■ **SUPPLIED RECORDS**
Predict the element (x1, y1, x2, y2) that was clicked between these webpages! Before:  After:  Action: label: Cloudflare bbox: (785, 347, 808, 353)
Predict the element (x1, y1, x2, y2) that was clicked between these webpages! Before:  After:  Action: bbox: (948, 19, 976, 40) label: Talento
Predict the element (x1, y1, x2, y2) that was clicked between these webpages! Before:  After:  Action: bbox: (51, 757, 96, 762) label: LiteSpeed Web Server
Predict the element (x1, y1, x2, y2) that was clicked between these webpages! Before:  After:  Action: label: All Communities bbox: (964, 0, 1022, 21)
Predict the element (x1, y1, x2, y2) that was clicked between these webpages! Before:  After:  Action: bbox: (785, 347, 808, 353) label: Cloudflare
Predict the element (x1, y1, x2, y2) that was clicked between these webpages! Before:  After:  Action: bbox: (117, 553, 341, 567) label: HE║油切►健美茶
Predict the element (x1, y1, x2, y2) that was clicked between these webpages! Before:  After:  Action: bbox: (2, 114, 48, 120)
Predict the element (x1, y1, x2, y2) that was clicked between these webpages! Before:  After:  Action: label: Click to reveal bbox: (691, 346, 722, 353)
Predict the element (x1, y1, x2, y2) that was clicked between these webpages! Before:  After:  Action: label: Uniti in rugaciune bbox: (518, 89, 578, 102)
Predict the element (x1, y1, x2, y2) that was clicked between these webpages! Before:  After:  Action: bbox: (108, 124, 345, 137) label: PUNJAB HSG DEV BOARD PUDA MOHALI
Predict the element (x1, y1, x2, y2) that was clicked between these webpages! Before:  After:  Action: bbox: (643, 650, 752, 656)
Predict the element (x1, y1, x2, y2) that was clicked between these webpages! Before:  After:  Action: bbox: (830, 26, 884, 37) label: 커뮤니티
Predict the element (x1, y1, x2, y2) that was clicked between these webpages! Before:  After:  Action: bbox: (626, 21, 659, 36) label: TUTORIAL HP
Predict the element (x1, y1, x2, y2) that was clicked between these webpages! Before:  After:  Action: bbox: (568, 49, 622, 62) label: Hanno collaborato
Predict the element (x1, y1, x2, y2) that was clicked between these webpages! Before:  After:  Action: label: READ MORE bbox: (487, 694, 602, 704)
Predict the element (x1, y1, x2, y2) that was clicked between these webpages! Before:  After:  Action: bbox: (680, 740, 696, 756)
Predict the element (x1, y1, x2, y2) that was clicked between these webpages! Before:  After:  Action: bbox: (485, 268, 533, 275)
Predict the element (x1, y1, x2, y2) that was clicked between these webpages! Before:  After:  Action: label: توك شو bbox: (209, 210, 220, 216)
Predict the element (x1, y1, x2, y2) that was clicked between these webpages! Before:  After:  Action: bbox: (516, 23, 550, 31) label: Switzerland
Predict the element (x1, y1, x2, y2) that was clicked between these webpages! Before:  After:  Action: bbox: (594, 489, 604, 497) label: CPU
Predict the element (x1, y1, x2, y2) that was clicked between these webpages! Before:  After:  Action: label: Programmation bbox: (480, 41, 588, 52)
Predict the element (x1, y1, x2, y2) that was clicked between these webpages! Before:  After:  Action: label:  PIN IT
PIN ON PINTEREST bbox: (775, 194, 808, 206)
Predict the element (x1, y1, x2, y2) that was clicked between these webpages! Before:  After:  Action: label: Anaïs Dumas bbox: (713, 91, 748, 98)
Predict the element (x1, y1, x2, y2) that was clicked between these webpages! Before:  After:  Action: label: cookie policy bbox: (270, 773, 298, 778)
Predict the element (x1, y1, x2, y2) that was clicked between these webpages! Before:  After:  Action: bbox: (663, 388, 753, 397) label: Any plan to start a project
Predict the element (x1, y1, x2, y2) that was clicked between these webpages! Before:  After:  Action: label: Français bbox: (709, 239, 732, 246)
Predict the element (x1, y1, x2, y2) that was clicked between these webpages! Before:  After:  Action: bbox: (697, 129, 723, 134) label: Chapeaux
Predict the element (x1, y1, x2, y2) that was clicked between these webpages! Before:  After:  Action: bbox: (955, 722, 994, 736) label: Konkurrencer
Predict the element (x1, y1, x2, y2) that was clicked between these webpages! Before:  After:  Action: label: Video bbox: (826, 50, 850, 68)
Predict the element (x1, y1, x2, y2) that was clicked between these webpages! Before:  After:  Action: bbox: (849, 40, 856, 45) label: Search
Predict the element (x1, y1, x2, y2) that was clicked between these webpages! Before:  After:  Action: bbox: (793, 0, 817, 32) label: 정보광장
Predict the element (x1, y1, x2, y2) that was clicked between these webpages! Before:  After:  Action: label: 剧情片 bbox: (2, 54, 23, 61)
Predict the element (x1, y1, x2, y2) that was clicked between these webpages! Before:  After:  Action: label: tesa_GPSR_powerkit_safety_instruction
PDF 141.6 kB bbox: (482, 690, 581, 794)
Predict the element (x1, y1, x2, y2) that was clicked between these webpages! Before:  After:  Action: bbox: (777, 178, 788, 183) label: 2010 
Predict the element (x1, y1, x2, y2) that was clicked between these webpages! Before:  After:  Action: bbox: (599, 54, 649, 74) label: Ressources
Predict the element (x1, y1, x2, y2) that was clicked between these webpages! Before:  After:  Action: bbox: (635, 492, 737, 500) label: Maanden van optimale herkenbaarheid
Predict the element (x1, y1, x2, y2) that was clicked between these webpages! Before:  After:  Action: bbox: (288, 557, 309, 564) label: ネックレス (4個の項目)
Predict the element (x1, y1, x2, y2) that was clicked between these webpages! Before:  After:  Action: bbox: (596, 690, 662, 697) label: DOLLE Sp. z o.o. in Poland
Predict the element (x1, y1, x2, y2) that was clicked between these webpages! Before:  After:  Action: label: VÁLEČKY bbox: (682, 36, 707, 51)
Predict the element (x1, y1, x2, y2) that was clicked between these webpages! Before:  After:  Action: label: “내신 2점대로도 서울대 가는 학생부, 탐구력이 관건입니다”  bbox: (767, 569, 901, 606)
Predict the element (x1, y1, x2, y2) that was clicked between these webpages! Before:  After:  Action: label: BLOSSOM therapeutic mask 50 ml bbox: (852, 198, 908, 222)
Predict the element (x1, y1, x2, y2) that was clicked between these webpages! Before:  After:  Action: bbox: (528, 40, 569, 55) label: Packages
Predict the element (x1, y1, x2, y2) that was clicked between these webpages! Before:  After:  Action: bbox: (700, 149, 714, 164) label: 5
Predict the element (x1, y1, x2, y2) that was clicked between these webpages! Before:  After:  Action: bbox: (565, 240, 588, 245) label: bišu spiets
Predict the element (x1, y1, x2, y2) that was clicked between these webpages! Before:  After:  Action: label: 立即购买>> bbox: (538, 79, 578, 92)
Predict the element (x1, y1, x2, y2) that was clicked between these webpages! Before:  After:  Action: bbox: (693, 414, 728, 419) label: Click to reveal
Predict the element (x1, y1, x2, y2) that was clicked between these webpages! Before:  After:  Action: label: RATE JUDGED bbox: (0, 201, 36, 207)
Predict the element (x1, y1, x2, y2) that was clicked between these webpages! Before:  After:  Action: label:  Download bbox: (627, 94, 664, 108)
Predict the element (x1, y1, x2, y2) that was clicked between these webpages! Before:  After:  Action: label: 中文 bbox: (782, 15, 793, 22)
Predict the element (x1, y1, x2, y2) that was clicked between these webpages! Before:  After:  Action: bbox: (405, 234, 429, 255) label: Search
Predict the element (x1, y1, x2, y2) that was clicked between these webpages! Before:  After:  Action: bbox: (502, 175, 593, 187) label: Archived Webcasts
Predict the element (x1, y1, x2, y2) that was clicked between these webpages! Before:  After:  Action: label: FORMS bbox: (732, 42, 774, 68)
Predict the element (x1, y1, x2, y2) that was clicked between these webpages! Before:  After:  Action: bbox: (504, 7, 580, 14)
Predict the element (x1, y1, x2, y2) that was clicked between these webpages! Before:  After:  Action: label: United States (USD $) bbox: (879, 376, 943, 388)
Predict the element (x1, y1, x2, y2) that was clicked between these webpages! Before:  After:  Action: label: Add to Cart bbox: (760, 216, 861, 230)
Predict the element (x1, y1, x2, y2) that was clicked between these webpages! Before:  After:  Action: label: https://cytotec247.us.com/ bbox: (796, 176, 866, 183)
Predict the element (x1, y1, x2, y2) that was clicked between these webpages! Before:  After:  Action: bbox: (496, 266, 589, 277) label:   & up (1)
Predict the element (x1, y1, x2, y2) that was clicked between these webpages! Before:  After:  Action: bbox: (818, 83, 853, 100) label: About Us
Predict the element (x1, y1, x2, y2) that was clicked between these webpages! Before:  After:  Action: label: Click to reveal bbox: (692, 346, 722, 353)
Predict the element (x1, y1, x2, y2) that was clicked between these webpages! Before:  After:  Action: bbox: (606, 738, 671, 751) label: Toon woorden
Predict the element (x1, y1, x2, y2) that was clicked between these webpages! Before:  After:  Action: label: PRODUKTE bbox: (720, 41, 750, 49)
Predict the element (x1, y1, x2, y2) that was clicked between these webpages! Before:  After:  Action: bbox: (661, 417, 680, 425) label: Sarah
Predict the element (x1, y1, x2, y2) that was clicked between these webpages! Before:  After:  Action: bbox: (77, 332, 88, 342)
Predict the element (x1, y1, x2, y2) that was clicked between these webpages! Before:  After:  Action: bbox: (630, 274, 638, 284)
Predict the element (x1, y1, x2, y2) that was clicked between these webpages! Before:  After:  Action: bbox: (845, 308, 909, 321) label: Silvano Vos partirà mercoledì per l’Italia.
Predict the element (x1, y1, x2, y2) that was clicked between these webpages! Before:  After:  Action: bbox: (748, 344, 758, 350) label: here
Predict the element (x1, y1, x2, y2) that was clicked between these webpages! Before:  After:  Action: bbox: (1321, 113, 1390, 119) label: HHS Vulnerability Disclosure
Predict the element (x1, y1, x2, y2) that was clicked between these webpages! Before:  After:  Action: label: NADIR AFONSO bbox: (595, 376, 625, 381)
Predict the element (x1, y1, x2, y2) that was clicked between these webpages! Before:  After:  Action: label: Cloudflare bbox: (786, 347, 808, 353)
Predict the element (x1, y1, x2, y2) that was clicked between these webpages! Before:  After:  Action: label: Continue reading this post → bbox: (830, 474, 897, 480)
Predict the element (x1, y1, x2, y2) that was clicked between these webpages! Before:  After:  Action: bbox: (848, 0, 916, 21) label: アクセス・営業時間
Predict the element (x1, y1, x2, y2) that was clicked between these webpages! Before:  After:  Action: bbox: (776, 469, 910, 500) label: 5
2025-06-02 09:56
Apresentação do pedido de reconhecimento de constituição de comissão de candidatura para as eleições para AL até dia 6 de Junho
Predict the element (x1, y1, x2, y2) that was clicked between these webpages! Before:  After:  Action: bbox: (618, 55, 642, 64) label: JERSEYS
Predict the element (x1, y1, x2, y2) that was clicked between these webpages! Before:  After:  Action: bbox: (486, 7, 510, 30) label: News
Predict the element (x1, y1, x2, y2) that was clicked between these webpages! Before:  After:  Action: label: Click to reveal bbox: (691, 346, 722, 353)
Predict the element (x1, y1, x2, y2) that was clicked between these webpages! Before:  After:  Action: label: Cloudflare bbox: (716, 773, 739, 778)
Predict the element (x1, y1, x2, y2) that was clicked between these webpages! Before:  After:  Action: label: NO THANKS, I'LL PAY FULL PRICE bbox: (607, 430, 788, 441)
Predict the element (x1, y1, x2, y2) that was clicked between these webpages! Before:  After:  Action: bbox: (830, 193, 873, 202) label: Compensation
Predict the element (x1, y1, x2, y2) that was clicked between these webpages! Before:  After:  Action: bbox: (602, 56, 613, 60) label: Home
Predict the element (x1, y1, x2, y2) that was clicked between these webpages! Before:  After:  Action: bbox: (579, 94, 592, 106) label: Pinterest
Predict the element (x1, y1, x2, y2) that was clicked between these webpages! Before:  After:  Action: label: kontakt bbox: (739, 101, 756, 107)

■ **WHAT THE EXERCISE ASKS**
Can you give the stretch of rows above that opens with the line containing "31) label: Switzerland" and closes with the line containing "PIN ON PINTEREST bbox: (775, 194, 808, 206)", both ends included, as a Markdown table with the columns Number and Line? Leave out any blank lines.

■ **EXERCISE ANSWER**
| Number | Line |
|---|---|
| 1 | Predict the element (x1, y1, x2, y2) that was clicked between these webpages! Before:  After:  Action: bbox: (516, 23, 550, 31) label: Switzerland |
| 2 | Predict the element (x1, y1, x2, y2) that was clicked between these webpages! Before:  After:  Action: bbox: (594, 489, 604, 497) label: CPU |
| 3 | Predict the element (x1, y1, x2, y2) that was clicked between these webpages! Before:  After:  Action: label: Programmation bbox: (480, 41, 588, 52) |
| 4 | Predict the element (x1, y1, x2, y2) that was clicked between these webpages! Before:  After:  Action: label:  PIN IT |
| 5 | PIN ON PINTEREST bbox: (775, 194, 808, 206) |